## [AUFGABE]
Setze den Bericht über die Verlegung der Bataillone in die Wälder bei Azannes nach seinem letzten Satz fort.

## [AUSGEWÄHLTER AUSZUG]
-=-=-=-=-

„Am
17. Dezember hatten wir noch Ruhe, aber in der starken Kälte so recht keinen
Aufenthalt, zudem mahnte der Donner von der Front her.
Am
nächsten Tage gegen Mittag kam eine Autokolonne und brachte das I. Bataillon
über Arrancy und Mangiennes in den Thilwald nördlich von Azannes. Als es dunkel
war und der Mond blendend weiß schien, stiegen II. und III. Bataillon in die
überfüllten Lastwagen und rumpelten unter fürchterlichem Stoßen und Wackeln bei
klirrender Kälte dieselbe Straße und kamen im Mont Aubéwald und Neuenwald
unter, sofern man den Aufenthalt dort Unterkommen nennen konnte. Unheizbare
Baracken, durch deren Ritzen der Wind pfiff, waren unsere Wohnung.
Hier
erfuhren wir die ersten brauchbaren Nachrichten von vorne. Artillerieoffiziere
sagten uns, die eigentliche Gefechtshandlung sei vorbei, aber es herrsche auf
beiden Seiten noch die nach Großkämpfen übliche Nervosität. Besonders auf
unserer Seite sei sie groß. Die Oberste Leitung sei natürlich gerade in diesem
Augenblick von einer solchen Niederlage sehr empfindlich getroffen gewesen und
habe böse aufgeräumt unter den höheren Führern. Nun herrsche allgemeine Angst
vor weiteren Angriffen der Franzosen. Sie hätten aber sicher nichts weiter vor.

-=-=-=-=-

## [DATEN]

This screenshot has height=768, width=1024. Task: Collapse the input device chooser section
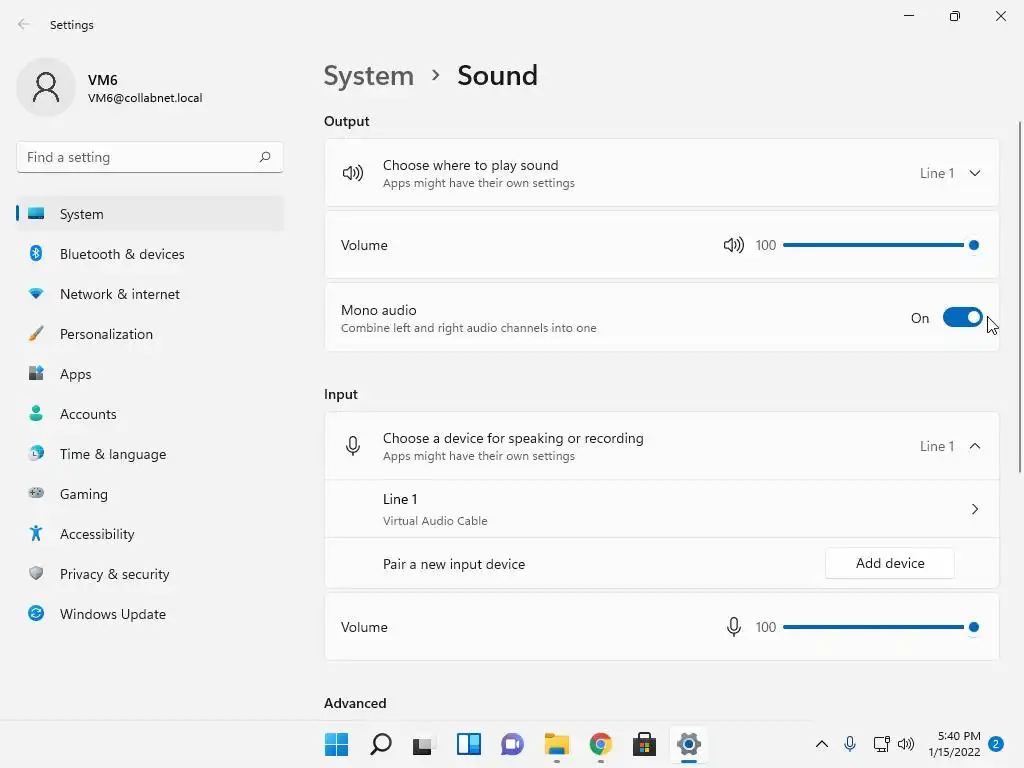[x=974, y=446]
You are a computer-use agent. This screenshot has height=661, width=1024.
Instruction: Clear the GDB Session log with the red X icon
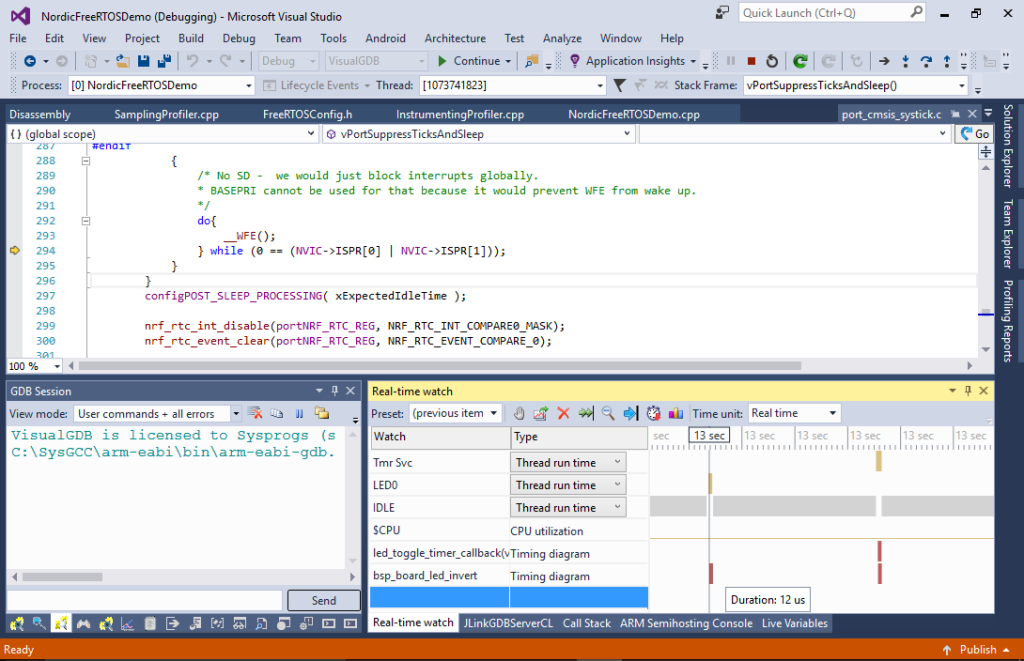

-=-=-=-=-

## [LÖSUNG]
Nachmittags
kam Ablösungsbefehl: II. Bataillon vordere Linie, I. Bereitschaft, III.
Reserve.
Gegen
10 Uhr abends setzte sich das II. Bataillon in Bewegung. Der Vollmond schien
etwas trüber, Glatteis machte den Weg unsäglich beschwerlich. Vor uns
wetterleuchtete es von Abschüssen und Einschlägen.
Über
Soumazannes wurde Herbebois-Nord erreicht, wo der Brigadegefechtsstand mit
einer ganzen Kolonie von Blockhäusern malerisch am waldigen Berghang lag. Hier
wurden Nahkampfmittel gefaßt, sowie dreifache eiserne Portion. Wir sahen da
eine neue Möglichkeit, die Zufuhr nach vorne zu bringen: Ponnys waren schwer
bepackt und zogen in langer Kolonne vorüber.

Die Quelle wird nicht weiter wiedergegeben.